• TASK TO COMPLETE: In the records below, find the line that contains "Bijoux minđuša infinity (1217, 1373)" and the line that contains "EventDispatcher (127, 295)". Set down exactly those lines and every line between them, and nothing more.
....
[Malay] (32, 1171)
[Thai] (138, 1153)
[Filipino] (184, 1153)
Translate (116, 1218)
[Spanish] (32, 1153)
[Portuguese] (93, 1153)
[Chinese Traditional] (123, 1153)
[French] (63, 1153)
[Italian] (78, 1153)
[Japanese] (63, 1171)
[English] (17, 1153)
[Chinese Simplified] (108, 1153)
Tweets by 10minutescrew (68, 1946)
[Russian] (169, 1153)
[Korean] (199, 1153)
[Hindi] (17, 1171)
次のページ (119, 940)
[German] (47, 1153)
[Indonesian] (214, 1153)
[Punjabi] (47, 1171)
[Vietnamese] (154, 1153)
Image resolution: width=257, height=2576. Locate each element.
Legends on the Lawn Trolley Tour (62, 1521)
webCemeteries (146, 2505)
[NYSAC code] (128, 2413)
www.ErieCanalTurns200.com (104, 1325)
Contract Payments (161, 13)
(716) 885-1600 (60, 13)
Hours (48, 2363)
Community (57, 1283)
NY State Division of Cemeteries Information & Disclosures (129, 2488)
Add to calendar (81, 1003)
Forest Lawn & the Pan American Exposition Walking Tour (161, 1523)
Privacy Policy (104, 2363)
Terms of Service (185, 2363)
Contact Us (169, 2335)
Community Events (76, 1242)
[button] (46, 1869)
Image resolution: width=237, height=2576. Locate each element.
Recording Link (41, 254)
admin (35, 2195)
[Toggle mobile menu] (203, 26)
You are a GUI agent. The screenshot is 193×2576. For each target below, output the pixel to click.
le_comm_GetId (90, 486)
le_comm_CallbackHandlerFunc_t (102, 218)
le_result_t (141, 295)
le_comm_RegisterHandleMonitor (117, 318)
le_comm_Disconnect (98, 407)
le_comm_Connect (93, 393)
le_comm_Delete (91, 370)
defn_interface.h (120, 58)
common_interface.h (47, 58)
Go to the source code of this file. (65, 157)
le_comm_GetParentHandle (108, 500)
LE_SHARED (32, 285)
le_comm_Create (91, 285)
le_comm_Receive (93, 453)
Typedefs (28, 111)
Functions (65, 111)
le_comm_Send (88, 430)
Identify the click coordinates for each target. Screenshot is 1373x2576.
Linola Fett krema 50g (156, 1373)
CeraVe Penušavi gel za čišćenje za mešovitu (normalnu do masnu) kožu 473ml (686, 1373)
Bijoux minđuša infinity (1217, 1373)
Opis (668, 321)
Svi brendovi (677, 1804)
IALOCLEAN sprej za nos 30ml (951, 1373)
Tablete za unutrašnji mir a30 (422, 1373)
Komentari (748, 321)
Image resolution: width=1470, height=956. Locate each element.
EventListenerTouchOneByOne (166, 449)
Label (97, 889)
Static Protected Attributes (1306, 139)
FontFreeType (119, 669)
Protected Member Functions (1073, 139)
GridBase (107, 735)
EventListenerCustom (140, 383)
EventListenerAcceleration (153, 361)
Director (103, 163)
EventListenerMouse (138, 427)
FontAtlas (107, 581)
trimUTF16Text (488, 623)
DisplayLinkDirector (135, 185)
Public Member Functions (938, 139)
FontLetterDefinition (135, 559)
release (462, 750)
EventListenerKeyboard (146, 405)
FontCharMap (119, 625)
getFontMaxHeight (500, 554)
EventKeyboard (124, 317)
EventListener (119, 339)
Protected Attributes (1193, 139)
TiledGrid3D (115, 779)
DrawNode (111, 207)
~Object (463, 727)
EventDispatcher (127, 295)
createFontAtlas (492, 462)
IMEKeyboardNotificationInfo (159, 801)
....
• ANSWER TO THIS EXERCISE:
Bijoux minđuša infinity (1217, 1373)
Opis (668, 321)
Svi brendovi (677, 1804)
IALOCLEAN sprej za nos 30ml (951, 1373)
Tablete za unutrašnji mir a30 (422, 1373)
Komentari (748, 321)
Image resolution: width=1470, height=956. Locate each element.
EventListenerTouchOneByOne (166, 449)
Label (97, 889)
Static Protected Attributes (1306, 139)
FontFreeType (119, 669)
Protected Member Functions (1073, 139)
GridBase (107, 735)
EventListenerCustom (140, 383)
EventListenerAcceleration (153, 361)
Director (103, 163)
EventListenerMouse (138, 427)
FontAtlas (107, 581)
trimUTF16Text (488, 623)
DisplayLinkDirector (135, 185)
Public Member Functions (938, 139)
FontLetterDefinition (135, 559)
release (462, 750)
EventListenerKeyboard (146, 405)
FontCharMap (119, 625)
getFontMaxHeight (500, 554)
EventKeyboard (124, 317)
EventListener (119, 339)
Protected Attributes (1193, 139)
TiledGrid3D (115, 779)
DrawNode (111, 207)
~Object (463, 727)
EventDispatcher (127, 295)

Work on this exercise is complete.